STRUCTURE 08: Overclocking and Analytics

Now we have a panel, The Race to the Next Database: Overclocking and Analytics Augment Your Data Layer. Our friend Nitin Borwankar is moderating.

Panelists (pictured in reverse order):

  • Mayank Bawa, Aster Data Systems
  • Doug Judd, Zvents
  • Luke Lonergan, Greenplum
  • Damian Black, SQLstream
  • Dave Schrader, Teradata
  • Scott Wiener, Cloud9 Analytics

To start off each panelist is explaining his company:

Bawa, Aster: We are a scalable database for warehousing and analytics that runs on a cluster of commodity nodes. Founded in 2005 from Stanford University, with investment from Sequoia Capital, Cambrian Ventures, First Round Capital. Customers include MySpace and Aggregate Knowledge.

MySpace has a huge amount of data — 1 billion impressions per day, loaded into Aster on an hourly basis, within an hour of it happening the new data should show up. Over 1 terabyte of data being loaded each day into Aster. Very different from traditional database housing because must be completely automated, must be scalable and fast.

Judd, Zvents: Every time you read a news article or watch a YouTube video or click on an advertisement, that info gets logged somewhere. Companies that win will be those that capture that metadata, analyze it and shape their products with it. Examples: Amazon recommendations, iTunes, and Pandora, Netflix, StumbleUpon.

Google is arguably the king of data-driven web companies. Three key pieces of their scalable computing structure: Google file system, MapReduce, BigTable. HyperTable (this is his thing) is an open-source implementation of BigTable, pulls the common scaling logic for data distribution, load-balancing, into a general-purpose infrastructure layer to take focus away from emphasis on scaling.

Lonergan, GreenPlum: Smart databases to process information faster.
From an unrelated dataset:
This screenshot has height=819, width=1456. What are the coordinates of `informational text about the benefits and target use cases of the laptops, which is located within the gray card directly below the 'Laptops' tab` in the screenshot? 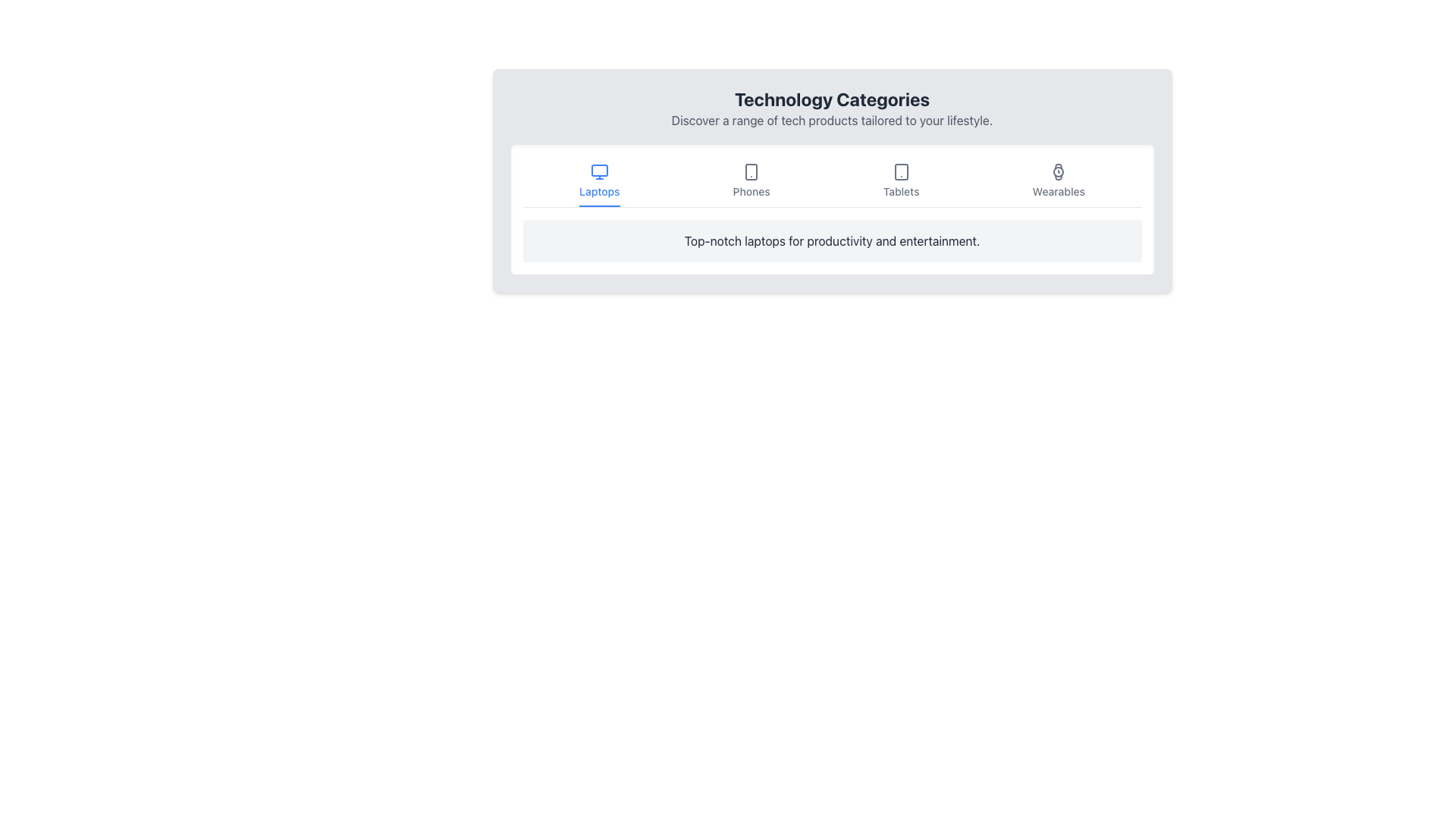 It's located at (831, 240).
When people want to understand their data they use the languages they know best. By using SQL, lots of customers, some 40 percent of business came from Asia last quarter. Ubiquity based on open-source.

Black, SQLstream: We query the future. Growing number of applications that need real-time responses. Gives ability to find dynamically relevant content, change pricing, etc. Traditional data warehouse has cascading infrastructure; SQLstream eliminates latency. Overlapping high latency processing stages — collect, query, deliver — made into a single process. This is patented. Very simple, very powerful to make repository of information to make warehouse into real-time processing engine.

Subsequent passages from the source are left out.